Published online Oct 15, 2002. doi: 10.3748/wjg.v8.i5.918
Revised: June 4, 2002
Accepted: June 8, 2002
Published online: October 15, 2002
AIM: Toosendanin is a pre-synaptic blocker at the neuromuscular junction and its inhibitory effect is divided into an initial facilitative/stimulatory phase followed by a prolonged inhibitory phase. The present study investigated whether the subsequent inhibitory phase was due to exhaustion of the secretory machinery as a result of extensive stimulation during the initial facilitative phase.

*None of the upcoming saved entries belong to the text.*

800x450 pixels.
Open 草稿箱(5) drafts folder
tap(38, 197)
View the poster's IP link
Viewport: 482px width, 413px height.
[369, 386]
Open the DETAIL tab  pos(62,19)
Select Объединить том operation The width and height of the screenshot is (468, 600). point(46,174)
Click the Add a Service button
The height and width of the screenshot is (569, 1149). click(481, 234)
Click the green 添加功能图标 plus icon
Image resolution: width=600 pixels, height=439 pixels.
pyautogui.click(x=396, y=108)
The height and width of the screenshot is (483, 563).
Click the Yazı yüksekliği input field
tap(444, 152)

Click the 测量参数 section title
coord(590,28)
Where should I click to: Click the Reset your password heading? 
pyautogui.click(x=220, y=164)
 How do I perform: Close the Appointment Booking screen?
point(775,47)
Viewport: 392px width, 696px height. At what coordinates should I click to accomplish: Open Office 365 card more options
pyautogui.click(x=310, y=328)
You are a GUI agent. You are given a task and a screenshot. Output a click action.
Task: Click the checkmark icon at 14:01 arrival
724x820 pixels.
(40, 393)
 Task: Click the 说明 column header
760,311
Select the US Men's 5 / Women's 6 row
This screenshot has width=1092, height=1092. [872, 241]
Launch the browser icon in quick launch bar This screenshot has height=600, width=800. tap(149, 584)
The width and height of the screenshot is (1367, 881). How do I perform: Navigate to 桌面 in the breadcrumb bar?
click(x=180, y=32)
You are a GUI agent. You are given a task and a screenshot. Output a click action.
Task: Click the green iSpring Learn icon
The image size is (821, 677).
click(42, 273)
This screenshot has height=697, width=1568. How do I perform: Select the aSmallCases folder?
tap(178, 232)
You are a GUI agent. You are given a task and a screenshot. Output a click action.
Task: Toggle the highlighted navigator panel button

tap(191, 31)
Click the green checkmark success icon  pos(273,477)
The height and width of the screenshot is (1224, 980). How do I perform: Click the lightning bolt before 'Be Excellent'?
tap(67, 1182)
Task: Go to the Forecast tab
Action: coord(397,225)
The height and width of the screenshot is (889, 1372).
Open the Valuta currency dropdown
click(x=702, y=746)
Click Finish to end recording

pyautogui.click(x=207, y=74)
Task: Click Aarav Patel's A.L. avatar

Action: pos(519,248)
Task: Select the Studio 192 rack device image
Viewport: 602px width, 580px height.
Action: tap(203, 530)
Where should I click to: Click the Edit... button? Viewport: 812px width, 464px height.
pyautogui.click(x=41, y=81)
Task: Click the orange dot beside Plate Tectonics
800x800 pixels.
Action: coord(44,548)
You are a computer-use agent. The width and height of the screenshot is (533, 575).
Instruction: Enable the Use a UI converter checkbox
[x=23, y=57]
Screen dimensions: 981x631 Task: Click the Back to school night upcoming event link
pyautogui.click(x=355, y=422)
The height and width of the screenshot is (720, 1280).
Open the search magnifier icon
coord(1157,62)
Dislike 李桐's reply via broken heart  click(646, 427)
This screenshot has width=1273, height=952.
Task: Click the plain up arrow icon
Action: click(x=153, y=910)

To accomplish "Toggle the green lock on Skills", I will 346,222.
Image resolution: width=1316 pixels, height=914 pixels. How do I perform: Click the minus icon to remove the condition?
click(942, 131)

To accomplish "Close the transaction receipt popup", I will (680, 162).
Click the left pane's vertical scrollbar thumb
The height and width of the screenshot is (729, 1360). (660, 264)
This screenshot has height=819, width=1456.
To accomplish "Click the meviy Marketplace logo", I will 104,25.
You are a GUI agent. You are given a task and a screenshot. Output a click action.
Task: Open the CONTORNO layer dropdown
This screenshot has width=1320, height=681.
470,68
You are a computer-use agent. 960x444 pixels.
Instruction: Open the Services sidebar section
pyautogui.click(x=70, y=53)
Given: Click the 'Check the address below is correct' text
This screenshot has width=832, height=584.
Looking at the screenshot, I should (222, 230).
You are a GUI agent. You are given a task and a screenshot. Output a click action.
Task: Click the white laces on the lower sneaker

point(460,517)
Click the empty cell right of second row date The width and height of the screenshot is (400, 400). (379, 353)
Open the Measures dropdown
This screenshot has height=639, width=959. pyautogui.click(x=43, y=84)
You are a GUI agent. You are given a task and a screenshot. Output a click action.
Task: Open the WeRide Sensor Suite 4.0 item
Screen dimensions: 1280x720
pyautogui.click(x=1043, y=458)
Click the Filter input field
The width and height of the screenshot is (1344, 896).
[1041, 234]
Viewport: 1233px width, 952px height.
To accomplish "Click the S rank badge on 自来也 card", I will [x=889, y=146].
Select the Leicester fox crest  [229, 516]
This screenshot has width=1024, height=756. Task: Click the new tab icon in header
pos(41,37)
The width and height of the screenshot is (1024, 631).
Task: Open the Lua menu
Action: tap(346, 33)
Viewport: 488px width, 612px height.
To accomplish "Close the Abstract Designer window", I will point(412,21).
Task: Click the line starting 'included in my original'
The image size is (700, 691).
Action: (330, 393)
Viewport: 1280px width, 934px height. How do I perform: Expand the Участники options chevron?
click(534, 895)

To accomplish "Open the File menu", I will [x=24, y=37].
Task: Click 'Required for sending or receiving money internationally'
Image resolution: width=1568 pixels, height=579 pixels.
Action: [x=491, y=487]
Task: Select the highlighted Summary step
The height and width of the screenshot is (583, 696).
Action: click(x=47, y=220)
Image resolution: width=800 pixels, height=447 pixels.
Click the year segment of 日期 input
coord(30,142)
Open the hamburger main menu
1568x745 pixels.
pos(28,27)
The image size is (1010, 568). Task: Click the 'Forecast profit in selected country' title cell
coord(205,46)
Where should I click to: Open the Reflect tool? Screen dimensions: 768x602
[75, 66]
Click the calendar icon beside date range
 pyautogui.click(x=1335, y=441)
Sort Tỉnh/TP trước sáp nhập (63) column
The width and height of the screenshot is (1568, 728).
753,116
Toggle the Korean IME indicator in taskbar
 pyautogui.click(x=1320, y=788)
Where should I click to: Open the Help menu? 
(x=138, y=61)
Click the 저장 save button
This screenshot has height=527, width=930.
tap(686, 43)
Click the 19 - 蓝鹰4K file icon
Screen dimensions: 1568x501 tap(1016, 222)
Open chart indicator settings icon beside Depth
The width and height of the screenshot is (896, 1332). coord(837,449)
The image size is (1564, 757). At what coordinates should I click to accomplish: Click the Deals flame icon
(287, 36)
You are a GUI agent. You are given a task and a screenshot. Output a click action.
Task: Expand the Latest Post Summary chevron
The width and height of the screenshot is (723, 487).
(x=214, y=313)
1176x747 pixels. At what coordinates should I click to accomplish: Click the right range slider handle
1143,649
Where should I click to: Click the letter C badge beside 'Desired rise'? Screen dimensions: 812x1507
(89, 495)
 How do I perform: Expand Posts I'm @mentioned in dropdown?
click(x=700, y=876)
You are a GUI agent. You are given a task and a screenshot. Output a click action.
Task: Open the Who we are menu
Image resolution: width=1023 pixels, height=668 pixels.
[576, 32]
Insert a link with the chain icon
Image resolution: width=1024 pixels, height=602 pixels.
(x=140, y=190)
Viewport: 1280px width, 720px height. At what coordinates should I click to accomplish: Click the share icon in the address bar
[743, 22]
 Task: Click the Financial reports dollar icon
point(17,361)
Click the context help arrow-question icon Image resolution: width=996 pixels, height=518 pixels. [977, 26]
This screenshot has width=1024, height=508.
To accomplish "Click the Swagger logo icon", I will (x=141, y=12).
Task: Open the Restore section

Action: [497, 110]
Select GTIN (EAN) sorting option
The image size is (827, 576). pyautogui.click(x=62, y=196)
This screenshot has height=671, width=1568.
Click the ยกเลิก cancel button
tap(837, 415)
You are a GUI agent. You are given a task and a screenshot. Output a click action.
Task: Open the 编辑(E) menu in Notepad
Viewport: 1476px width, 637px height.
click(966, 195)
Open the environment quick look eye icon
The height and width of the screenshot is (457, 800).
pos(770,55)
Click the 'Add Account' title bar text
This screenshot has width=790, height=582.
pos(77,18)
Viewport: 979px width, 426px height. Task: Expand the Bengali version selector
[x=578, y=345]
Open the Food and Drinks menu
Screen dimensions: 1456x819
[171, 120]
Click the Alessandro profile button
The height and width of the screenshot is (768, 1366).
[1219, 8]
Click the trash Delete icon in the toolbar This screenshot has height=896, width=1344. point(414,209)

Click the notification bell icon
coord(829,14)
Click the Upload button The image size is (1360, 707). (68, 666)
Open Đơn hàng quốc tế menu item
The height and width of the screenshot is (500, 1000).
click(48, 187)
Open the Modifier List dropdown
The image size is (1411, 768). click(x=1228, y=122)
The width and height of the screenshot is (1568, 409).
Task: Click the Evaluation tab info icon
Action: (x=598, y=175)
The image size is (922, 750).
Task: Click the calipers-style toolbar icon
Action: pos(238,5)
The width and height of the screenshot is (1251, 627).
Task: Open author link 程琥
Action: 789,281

More specifically, this paper examined whether toosendanin could directly inhibit the secretory machinery in exocrine cells.
METHODS: Rat pancreatic acinar cells were isolated by collagenase digestion. Secretion was assessed by measuring the amount of amylase released into the extracellular medium as a percentage of the total present in the cells before stimulation. Cholecystokinin (CCK)-induced increases in intracellular calcium in single cells were measured with fura-2 microfluorometry.
RESULTS: Effects of toosendanin on CCK-induced amylase secretion and calcium oscillations were investigated. Toosendanin of 87-870 μM had no effect on 10 pM-100 nM CCK-stimulated amylase secretion, nor did 8.7-870 μM toosendanin inhibit 5 pM CCK-induced calcium oscillations. In contrast, 10 nM CCK1 receptor antagonist FK 480 completely blocked 5 pM CCK-induced calcium oscillations.
CONCLUSION: The pre-synaptic "blocker" toosendanin is a selective activator of the voltage-dependent calcium channels, but does not interfere with the secretory machinery itself.